We investigated the relationships between cerebral blood flow (CBF), cognitive, and mobility decline in type 2 diabetes mellitus (T2DM) over a 2-year period. Seventy-three participants (41 T2DM and 32 controls) were evaluated using volumetric CBF with arterial spin labeling perfusion magnetic resonance imaging at baseline and at the 2-year follow-up. Regions with significant CBF differences between T2DM participants and controls at baseline were detected using voxel-wise analysis. Correlation analysis was performed to investigate the association between regional CBF and cognitive or mobility performance over the 2-year span. Compared to controls, participants with T2DM had decreased CBF in the resting-state default mode, visual, and cerebellum networks. Greater decrease in longitudinal CBF values at these regions over a 2-year span was associated with worse gait, memory and executive functions, and higher baseline insulin resistance and worse baseline cognitive performance. In T2DM, impairment of resting regional perfusion is closely related to worse cognitive and mobility performance. Insulin resistance may further contribute to regional perfusion deficit in T2DM.

Keywords: Arterial spin labeling MRI; Cerebral blood flow; Cognitive impairment; Insulin resistance; Type 2 diabetes mellitus; Voxel-based analyses.

Fig. 1

Compared to controls, T2DM patients exhibited significantly reduced Cerebral Blood Flow (CBF) in (a) a posterior cluster, including occipital, cerebellum, posterior cingulate, precuneus, cuneus, thalamus, basal ganglia regions, and (b) an anterior cluster (pointed by light blue arrows), including the ventromedial, ventrolateral and orbitofrontal regions. Cerebrospinal fluid (CSF) was masked out from the clusters for better visibility.
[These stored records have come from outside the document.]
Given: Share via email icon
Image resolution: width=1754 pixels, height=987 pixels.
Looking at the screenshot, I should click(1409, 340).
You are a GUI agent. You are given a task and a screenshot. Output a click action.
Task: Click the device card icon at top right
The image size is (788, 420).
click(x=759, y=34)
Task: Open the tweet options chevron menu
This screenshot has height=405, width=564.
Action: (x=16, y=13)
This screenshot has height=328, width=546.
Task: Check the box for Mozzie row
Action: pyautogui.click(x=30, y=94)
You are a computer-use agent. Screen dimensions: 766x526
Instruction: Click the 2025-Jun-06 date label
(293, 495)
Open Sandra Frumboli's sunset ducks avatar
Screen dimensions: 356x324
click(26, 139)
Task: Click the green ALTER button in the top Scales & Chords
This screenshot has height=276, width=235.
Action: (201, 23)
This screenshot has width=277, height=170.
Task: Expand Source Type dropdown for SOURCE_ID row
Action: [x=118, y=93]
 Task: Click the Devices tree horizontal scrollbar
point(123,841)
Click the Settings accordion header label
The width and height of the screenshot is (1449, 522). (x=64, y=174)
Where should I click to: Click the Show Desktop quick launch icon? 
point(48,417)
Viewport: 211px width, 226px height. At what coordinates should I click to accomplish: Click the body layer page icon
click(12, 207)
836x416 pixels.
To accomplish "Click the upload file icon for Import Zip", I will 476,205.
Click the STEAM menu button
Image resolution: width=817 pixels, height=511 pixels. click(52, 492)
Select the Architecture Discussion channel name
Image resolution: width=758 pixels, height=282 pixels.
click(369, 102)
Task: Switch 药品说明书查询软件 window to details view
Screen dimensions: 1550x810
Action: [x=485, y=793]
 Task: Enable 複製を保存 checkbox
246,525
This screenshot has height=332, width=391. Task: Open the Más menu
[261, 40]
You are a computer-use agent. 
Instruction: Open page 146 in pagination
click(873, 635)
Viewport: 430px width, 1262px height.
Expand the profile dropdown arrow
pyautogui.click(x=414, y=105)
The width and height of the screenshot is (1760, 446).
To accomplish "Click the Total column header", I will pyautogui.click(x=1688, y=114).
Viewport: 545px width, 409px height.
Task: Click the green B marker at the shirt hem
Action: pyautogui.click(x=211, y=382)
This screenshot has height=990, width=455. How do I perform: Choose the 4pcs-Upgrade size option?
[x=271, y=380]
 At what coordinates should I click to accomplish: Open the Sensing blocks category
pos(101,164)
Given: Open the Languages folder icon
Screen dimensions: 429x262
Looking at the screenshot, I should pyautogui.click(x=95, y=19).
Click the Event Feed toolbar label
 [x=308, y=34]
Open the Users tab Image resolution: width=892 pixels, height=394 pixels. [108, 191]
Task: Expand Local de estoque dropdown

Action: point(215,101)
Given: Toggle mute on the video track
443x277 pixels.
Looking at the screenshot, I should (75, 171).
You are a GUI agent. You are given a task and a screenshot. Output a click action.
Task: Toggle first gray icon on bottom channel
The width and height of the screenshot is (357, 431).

The posterior cluster exhibited (c) large overlap with the visual network (in blue color), cerebellum network (in cyan color), and the posterior part of the default mode network (in green color), while the anterior cluster was close to (but not exactly in) the anterior part of the default mode network (in green color). The overlaps between the clusters (posterior cluster in (a) and anterior cluster in (b)) and the brain networks can be seen through the colored brain networks.

Fig. 2

The regions where Cerebral Blood Flow (CBF) is significantly associated with (a) age, (b) hematocrit, and (c) hypertension is overlaid on the anatomical brain. CSF was masked out from the regions for better visibility. CBF is reduced significantly in the prefrontal regions as people age. Subjects with higher hematocrit showed significantly decreased CBF in very extensive areas covering almost all cerebrum, including all frontal, parietal, occipital and temporal regions. Hypertensive subjects showed significantly increased CBF in the posterior cingulate, anterior cingulate, and prefrontal regions.

Fig. 3

Association of baseline absolute Cerebral Blood Flow (CBF) with (a) Gait Speed Dual-Task (DT) and (b) Verbal Fluency (VF): Animal score at the posterior cluster, and (c) Gait Speed (DT) and (d) VF: Animal score at the anterior cluster after correcting for age, hematocrit, hypertension, and gray matter volume.

Fig. 4

Greater longitudinal decline in Cerebral Blood Flow (CBF) at the two-year follow-up is associated with less Total Recall in HVLT (a) at the posterior cluster, (b) at the anterior cluster, and (c) at the default mode network (DMN).

Fig. 5

Greater longitudinal decline in Cerebral Blood Flow (CBF) after two-year follow-up (a) at the anterior cluster and (b) at the default mode network (DMN) is associated with reduced baseline Hopkins Verbal Learning Test (HVLT): retention.